Prior to meeting your child's teacher and other parents, everyone will gather in the dining room at 6:00pm. You'll meet the leaders of your parent `Ohana. The faculty specialists for music, art, physical education, and character education will introduce themselves and speak briefly about their content area. At 6:30pm, you'll go directly to your child's classroom.
Open House is no longer a passive event. Besides learning in-depth about what your child will be learning and how learning takes place, you might engage in an activity so that you understand just how your child processes a concept. Our students learn by observing, discussing ideas with others, manipulating objects and data, writing, listening, problem solving, creating -- so be prepared to participate. One of the underlying theories about learning is the importance of engaging in learning with others, so be prepared to participate in a small group or with another parent.
In addition to learning about the content of your child's program and how your child's learning is assessed and evaluated, there's another very important aspect of the evening -- the notion of community. Just as your child is part of a learning community, you and others form a parent community. You'll get to know other parents and put names to the faces of parents of children your child talks about. I hear this all the time -- oh, you're so-and-so's parents! My daughter talks about your daughter every day. While your children are building friendships, parents are doing the same. I know there are parents whose children began in our preschool six years ago who continue to occasionally gather for dinner or morning coffee. As children invite one another to birthday parties, parents inevitably become part of the MPI network.
Parents, there will enough time for you to ask questions. The teachers are anticipating your questions, so don't hesitate to ask. While logistics and procedures seem to dominate the evening, ask about the values and concepts that underpin our program -- inquiry, collaboration, assessment, problem solving, process, creativity, learning dispositions -- and how these ideas are implemented daily.
As a reminder, Open House is for parents. I hope that you've made arrangements for child care so that both parents are available to participate in Open House. Light refreshments will be served, and we'd like to begin at 6:00pm in the dining room.

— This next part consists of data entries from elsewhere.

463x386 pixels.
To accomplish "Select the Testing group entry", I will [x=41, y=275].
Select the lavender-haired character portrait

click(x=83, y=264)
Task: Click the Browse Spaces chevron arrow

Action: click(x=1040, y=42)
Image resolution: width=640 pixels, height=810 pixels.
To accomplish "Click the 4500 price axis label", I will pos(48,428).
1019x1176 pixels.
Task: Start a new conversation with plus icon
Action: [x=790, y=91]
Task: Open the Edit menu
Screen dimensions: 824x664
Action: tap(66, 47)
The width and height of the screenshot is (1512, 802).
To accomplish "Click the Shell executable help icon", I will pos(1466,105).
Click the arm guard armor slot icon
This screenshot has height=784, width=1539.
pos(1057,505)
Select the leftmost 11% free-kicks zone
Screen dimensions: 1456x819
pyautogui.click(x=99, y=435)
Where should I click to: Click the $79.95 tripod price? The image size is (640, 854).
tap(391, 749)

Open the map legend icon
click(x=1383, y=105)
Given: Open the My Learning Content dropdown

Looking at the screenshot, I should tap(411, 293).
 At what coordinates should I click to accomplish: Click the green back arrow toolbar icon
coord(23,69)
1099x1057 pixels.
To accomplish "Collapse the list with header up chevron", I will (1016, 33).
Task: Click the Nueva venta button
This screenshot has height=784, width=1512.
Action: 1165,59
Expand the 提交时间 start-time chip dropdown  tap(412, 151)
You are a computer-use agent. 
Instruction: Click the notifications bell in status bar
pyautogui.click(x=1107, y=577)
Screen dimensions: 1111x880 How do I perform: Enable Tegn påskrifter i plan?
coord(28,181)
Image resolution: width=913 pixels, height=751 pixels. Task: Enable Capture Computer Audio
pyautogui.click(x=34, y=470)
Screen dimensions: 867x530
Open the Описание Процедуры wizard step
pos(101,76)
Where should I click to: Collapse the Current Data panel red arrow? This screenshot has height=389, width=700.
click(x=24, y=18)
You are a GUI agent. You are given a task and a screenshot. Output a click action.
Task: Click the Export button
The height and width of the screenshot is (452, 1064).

The Open House for parents of students in kindergarten and multiage first-second grades is this Wednesday, August 25. The Open House for parents of students in multiage third-fourth grades and fifth grades is the following Wednesday, September 1. (The preschool Open House was held two weeks ago.)
At our August assembly, the fifth graders stole the show. Mrs. Hoddick's class presented a fashion show a la Project Runway of proper and improper school dress.
They did such an impressive job; I don't anticipate any problems or questions about Choice Day (free dress) throughout the year. Mr. Black's students shared their mini-inquiry regarding students' questions about the universe and possible life forms on other planets in the universe. Their questions lead to deeper inquiries about the mysterious universe.
I look forward to seeing you at Open House.